This seems like the right approach to me, but..

On Wed, Feb 15, 2012 at 11:56:19AM +0900, Jun'ichi Nomura wrote:
> +int invalidate_partitions(struct gendisk *disk, struct block_device *bdev)
> +{
> + int res;
> +
> + res = drop_partitions(disk, bdev);
> + if (res)
> + return res;
> +

Hmmm... shouldn't we have set_capacity(disk, 0) here?

> + check_disk_size_change(disk, bdev);
> + bdev->bd_invalidated = 0;
> + /* tell userspace that the media / partition table may have changed */
> + kobject_uevent(&disk_to_dev(disk)->kobj, KOBJ_CHANGE);

Also, we really shouldn't be generating KOBJ_CHANGE after every
-ENOMEDIUM open.
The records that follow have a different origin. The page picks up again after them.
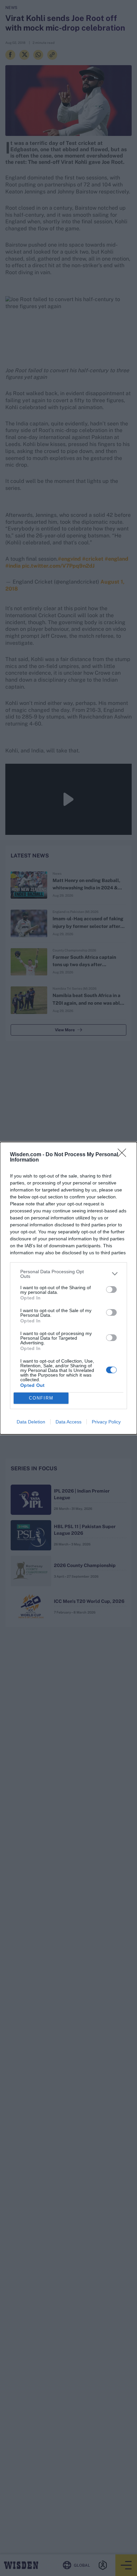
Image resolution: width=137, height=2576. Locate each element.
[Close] (124, 1155)
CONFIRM (41, 1398)
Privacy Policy (106, 1421)
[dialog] (68, 1288)
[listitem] (68, 1274)
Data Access (68, 1421)
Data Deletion (31, 1421)
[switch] (111, 1289)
This can easily lead to infinite loop. We should
generate this iff we actually dropped partitions && modified the size.

Thanks.

--
tejun

2012-02-16 01:28:21

by Junichi Nomura

[permalink] [raw]
Subject: Re: Kernel crashing on eject SD card

Hi,

Thank you for review and comments.

On 02/16/12 02:26, Tejun Heo wrote:
> On Wed, Feb 15, 2012 at 11:56:19AM +0900, Jun'ichi Nomura wrote:
>> +int invalidate_partitions(struct gendisk *disk, struct block_device *bdev)
>> +{
>> + int res;
>> +
>> + res = drop_partitions(disk, bdev);
>> + if (res)
>> + return res;
>> +
>
> Hmmm... shouldn't we have set_capacity(disk, 0) here?

Added.
I wasn't sure whether I should leave it to drivers.
But it seems capacity 0 for ENOMEDIUM device is reasonable.

>> + check_disk_size_change(disk, bdev);
>> + bdev->bd_invalidated = 0;
>> + /* tell userspace that the media / partition table may have changed */
>> + kobject_uevent(&disk_to_dev(disk)->kobj, KOBJ_CHANGE);
>
> Also, we really shouldn't be generating KOBJ_CHANGE after every
> -ENOMEDIUM open. This can easily lead to infinite loop. We should
> generate this iff we actually dropped partitions && modified the size.

invalidate_partitions() is called only when bd_invalidated is set.
So KOBJ_CHANGE is not raised for every ENOMEDIUM open.

I put it explicit in the function to make it safer for
possible misuse.

How about this?

---------------------------------------------------------
Do not call drivers when invalidating partitions for -ENOMEDIUM

When a scsi driver returns -ENOMEDIUM for open(),
__blkdev_get() calls rescan_partitions(), which ends up calling
sd_revalidate_disk() without getting a refcount of scsi_device.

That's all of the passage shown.